Aconteceu há muito tempo. Ponto de ônibus lotado às seis e meia da manhã em um bairro de Olinda. Era o horário em que estudantes e trabalhadores se aglomeravam à espera dos ônibus que os levariam para os seus respectivos destinos.

Lá na esquina, aproveitando o restinho de sombra de um poste, o cachorro vira lata dormia displicentemente. Seu pelo era quase da cor de mostarda, rabo fino, algumas cicatrizes e um jeitão malandro, tarimbado de viver na rua.

De vez em quando o barulho das conversas o fazia erguer as orelhas, levantar a cabeça e olhar curiosamente em busca do autor da voz mais estridente dentre aquela pequena multidão à espera de transporte.

-Estudou para a prova? - pergunta um adolescente desengonçado, óculos de grau fortíssimo e mochila de quase uma tonelada, como se carregasse toda a biblioteca pública nas costas.

-Estudei até a meia noite. E pela sua cara, você nem deve ter estudado. - responde uma mocinha de aspecto meigo.

-Nem precisei. O assunto da prova de hoje é muito fácil.

-Fácil pra você que é CDF.

-Ah, vai dizer que você ainda não aprendeu trigonometria?

-Eu ainda me enrolo pra calcular o seno da soma de dois ângulos.

-Pois eu vou te dar uma dica que vai te salvar e você vai me amar por isso.

A essa altura, o vira lata já entediado com aquele papo numérico, levanta lentamente e dá aquela espreguiçada em que a coluna fica parecendo um arco e a barriga quase encosta no chão. Caminha calmamente para o ponto de ônibus e mira o rapazinho nerd, que vaidoso, se preparava para recitar a salvação de sua amiga:

-Presta bem atenção:  - Diz ele.

O vira lata chega mais perto, nem se importando com tanta gente.

-Minha terra tem palmeiras, onde canta o sabiá... – prossegue o rapaz, empolgado.

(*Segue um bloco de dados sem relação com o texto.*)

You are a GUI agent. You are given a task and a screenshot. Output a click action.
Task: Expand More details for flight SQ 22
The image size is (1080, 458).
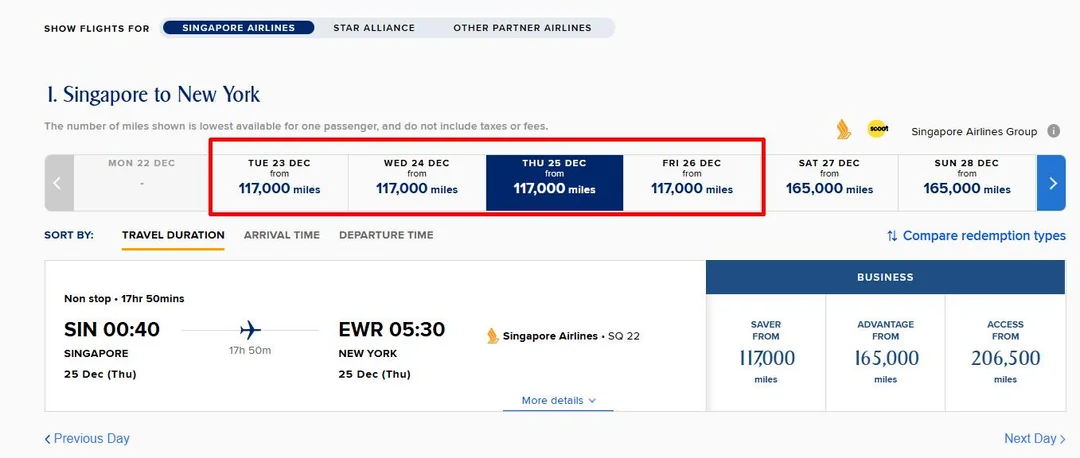pyautogui.click(x=558, y=400)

-Seno A cosseno B, seno B cosseno A.

Agora o cãozinho vagabundo não tem dúvidas: o moleque desajeitado é mesmo o dono da voz de alto-falante. Ele então levanta a pata esquerda e despeja o xixi quente matinal na perna do Don Juan da matemática. Ali, na frente de todo mundo.

-Sai pra lá, cachorro!!!

O bichinho dispara apressado, mas logo diminui o ritmo, certo de que não seria seguido. Dá uma olhadinha debochada pra trás e segue o seu caminho para mais um dia de vadiagem, feliz da vida por ter se vingado pelo sono perdido.

Saiu provavelmente mergulhado em elucubrações caninas, tentando encaixar a palavra xixi em algum ponto da obra prima de Gonçalves Dias.